(EXTRAIT DU DOCUMENT)
----
Quelle grammaire de « d’autres substances (les agents dépresseurs) inhibent la pensée le mouvement : elles plongent dans un brouillard dense et opaque. » ?

Les autres chapitres sont beaucoup moins ébouriffants, même le chapitre éponyme. Un peu touche-à-tout, mais qui manque tout de même de socle épistémologique et philosophique solide, consistant.

https://www.seuil.com/ouvrage/le-fleuve-de-la-conscience-oliver-sacks/9782021177664

Repousser les frontières ?

Collectif. Gallimard Folio Essais, 2014

Actes du forum philo Le Monde/Le Mans

Le chapitre le plus intéressant, de loin, est celui du géographe, parce qu’il mobilise des concepts utiles, parce qu’il a le sens du territoire. Les autres se perdent dans des métaphores plus ou moins maladroites, plus ou moins maitrisées, plus ou moins creuses.

https://www.librairie-gallimard.com/livre/9782070461653-repousser-les-frontieres-collectif/

https://www.babelio.com/livres/Ait-Touati-Repousser-les-frontieres/815774

Le charme discret de l’intestin

Giulia Anders, Actes Sud, 2017

De la bonne vulgarisation scientifique, mais qui en dit peut-être plus long sur l’épistémologie de la science moderne qu’un traité savant : la biologiste assume, avec entrain, de raconter la digestion avec force personnages (les sucs, les bactéries, les différents organes) et péripéties (le dialogue des deux sphincters pour l’expulsion de matière fécale, avec Monsieur Cerveau à l’arrière-plan). Chaque acteur a son rôle, chaque organe, microorganisme ou molécule a sa fonction, constituant une trame narrative où pénètre la part de tarte aux fraises, pour en ressortir digérer. On dévoile les astuces (le trou de l’œsophage dans l’estomac un peu décalé), on s’apitoie sur les êtres méconnus ou délaissés (les amygdales, l’appendice) pour leur redonner leurs lettres de noblesse, leur place dans l’histoire.
----
(DONNÉES À EXAMINER)
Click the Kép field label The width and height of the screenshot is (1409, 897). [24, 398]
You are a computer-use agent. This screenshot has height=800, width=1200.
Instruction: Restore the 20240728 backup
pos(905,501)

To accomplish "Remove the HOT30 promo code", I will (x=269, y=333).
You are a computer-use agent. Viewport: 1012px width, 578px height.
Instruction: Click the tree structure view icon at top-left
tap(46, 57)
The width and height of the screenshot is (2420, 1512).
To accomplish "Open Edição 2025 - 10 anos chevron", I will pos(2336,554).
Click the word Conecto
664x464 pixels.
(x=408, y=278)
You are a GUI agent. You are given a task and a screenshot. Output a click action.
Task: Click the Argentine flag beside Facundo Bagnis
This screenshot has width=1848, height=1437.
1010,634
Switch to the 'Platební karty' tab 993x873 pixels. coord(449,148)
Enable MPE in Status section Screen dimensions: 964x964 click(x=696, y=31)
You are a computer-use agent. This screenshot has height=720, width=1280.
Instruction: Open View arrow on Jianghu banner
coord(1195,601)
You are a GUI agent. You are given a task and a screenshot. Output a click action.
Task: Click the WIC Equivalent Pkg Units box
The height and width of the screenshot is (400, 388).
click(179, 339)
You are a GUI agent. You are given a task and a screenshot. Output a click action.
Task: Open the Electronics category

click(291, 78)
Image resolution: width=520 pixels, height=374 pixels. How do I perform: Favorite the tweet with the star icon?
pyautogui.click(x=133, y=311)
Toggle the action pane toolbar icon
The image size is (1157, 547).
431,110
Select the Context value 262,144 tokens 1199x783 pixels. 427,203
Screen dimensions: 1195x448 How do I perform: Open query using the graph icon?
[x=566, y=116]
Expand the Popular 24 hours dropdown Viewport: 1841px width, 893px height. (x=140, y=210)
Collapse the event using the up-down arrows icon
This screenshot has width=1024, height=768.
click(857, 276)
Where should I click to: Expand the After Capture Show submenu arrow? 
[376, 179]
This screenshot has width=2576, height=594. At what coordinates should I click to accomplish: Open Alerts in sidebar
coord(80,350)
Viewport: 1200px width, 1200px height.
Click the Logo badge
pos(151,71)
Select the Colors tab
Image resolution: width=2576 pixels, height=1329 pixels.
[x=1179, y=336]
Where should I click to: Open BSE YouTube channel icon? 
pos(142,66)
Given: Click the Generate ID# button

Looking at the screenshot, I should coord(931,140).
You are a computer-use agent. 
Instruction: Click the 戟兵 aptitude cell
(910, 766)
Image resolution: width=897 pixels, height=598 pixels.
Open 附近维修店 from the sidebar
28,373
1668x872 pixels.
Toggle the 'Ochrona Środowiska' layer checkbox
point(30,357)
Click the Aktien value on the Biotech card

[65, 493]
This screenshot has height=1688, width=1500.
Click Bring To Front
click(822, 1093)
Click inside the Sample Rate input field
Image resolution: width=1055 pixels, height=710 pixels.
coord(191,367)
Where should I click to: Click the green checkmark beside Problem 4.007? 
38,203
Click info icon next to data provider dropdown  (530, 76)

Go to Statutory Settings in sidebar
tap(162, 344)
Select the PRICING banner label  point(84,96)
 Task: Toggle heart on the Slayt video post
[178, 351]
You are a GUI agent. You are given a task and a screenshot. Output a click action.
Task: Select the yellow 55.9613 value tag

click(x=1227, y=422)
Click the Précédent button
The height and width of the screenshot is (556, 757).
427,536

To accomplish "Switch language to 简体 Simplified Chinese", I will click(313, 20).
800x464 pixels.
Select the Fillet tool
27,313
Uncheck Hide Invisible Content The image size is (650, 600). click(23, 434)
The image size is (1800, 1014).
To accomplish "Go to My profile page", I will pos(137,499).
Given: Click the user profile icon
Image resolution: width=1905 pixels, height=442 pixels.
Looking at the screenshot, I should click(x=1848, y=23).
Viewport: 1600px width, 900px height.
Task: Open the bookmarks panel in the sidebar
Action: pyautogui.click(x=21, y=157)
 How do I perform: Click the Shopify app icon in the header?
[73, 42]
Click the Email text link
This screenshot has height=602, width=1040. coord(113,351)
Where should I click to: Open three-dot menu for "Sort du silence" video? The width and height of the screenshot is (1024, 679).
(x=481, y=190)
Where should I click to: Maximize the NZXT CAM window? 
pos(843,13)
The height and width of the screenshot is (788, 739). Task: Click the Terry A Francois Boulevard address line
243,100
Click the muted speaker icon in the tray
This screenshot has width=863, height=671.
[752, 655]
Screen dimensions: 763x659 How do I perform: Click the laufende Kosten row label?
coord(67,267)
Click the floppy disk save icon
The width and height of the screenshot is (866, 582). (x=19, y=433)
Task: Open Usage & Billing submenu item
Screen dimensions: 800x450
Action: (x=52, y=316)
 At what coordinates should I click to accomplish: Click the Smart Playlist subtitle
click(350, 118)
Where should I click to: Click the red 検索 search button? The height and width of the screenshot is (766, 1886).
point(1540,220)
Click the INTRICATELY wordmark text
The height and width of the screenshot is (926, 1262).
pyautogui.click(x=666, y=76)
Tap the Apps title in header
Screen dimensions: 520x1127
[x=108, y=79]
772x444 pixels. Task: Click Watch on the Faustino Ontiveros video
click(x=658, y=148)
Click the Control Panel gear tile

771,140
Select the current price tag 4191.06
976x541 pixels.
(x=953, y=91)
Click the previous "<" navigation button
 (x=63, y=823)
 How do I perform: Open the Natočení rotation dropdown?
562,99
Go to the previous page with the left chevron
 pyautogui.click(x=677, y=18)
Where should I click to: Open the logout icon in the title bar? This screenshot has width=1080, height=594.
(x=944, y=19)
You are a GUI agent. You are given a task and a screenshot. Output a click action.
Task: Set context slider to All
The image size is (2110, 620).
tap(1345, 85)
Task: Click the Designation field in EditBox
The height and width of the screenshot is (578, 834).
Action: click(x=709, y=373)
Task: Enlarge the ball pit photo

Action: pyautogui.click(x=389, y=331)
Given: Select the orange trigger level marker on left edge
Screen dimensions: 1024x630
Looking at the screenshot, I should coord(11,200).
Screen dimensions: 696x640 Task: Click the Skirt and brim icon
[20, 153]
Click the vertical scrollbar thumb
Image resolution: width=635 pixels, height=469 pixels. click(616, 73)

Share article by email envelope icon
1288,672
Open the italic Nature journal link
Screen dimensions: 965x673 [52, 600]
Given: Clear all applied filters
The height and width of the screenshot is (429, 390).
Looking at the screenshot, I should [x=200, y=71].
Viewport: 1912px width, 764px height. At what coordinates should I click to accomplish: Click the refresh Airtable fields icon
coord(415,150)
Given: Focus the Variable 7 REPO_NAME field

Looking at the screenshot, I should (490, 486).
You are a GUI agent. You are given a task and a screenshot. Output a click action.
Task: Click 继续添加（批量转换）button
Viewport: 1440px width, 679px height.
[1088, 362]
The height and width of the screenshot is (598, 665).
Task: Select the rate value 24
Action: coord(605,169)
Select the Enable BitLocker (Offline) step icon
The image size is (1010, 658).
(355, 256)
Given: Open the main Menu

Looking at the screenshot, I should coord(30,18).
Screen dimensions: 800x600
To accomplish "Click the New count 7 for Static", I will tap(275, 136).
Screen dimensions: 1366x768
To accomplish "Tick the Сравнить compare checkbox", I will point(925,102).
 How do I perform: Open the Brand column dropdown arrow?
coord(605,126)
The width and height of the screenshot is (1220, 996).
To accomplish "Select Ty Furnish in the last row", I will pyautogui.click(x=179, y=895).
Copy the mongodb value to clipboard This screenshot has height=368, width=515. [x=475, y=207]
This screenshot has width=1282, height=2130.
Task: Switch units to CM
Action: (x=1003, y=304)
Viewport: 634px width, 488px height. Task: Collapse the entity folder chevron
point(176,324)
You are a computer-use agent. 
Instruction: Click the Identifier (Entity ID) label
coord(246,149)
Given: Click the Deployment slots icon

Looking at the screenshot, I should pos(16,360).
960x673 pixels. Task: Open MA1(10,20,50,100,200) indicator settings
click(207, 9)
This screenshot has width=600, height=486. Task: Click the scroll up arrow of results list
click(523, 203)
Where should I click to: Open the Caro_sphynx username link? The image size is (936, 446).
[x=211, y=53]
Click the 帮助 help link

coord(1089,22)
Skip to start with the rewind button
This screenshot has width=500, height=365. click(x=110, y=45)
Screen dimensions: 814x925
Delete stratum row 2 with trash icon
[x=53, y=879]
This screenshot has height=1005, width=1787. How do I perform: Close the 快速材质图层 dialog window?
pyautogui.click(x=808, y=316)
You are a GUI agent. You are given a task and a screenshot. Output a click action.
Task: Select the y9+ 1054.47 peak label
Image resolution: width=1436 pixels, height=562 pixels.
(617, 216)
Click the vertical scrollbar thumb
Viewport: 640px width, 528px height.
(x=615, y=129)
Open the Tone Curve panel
----
(CONSIGNE 1) Pouvez-vous recopier mot pour mot, dans l'extrait du document, le passage qui va de « Le chapitre le » jusqu'à « ou moins creuses. » ?
(CONSIGNE 2) Pouvez-vous prolonger les notes de lecture sur ces ouvrages en reprenant juste après leur dernière phrase ?

(RÉPONSE ATTENDUE 1)
Le chapitre le plus intéressant, de loin, est celui du géographe, parce qu’il mobilise des concepts utiles, parce qu’il a le sens du territoire. Les autres se perdent dans des métaphores plus ou moins maladroites, plus ou moins maitrisées, plus ou moins creuses.

(RÉPONSE ATTENDUE 2)
La métaphore principale me semble rester celle du mécanisme : des emboitements de processus, le traitement algorithmique des aliments, avec quelques ratés nécessitant l’intervention du mécanicien. L’usine cellulaire, mais sans pousser l’anthropomorphisme jusqu’à la culture de l’organisation, son investissement symbolique. Elle aborde, par la bande, la dimension disant psychologique, symbolique de ce qu’on « digère » plus ou moins bien (page 103 : l’inconscient, c’est l’organique sans sensation directe).

Du ravage de la notion de greffe : les organes sont-ils vraiment interchangeables ? Ou encore de l’approche médicamenteuse : on administre un même produit à l’ensemble du corps.

De l’unité corporelle : un seul système digestif, qui définit un individu. Rappel sur le développement embryonnaire (pages 20 et 21) : agencements de trois tubes (système sanguin, nerveux et digestif).

https://www.actes-sud.fr/catalogue/sciences-humaines-et-sociales-sciences/le-charme-discret-de-lintestin

Classer nos manières de parler, classer les gens

Malo Morvan, éditions du commun, 2022

Démontage (déconstruction) minutieux, précis et efficace de la langue (française, bretonne, etc.), dans une approche surtout sociolinguistique, donc en intégrant une lecture sociale : il n’y a pas de « locutorat » homogène du « français », quel que soit le périmètre plus ou moins restreint donné à ce mot ; il y a toujours des usages sociopolitiques de la définition de la langue, et des démarches normatives ; les êtres sociaux regimbent toujours aux catégorisations savantes ou politiques, l’utilisation ordinaire d’une langue étant d’abord pragmatique et créative.
L’écriture prend des tournures d’un manuel, avec beaucoup de listes d’arguments, avec aussi le souci de la réflexivité (c’est même à la conclusion : quel usage de la langue dans un tel travail universitaire et éditorial ?).
Et puis l’impression d’enfoncer des portes ouvertes, pour redécouvrir le langage ordinaire sous les représentations savantes, académiques : lui-même écrit plusieurs fois sous le contrôle de ce qui va de soi quand on regarde la vraie vie : bien sûr que les gens ne respectent pas les normes des prescriptions, pas plus les linguistiques que les autres.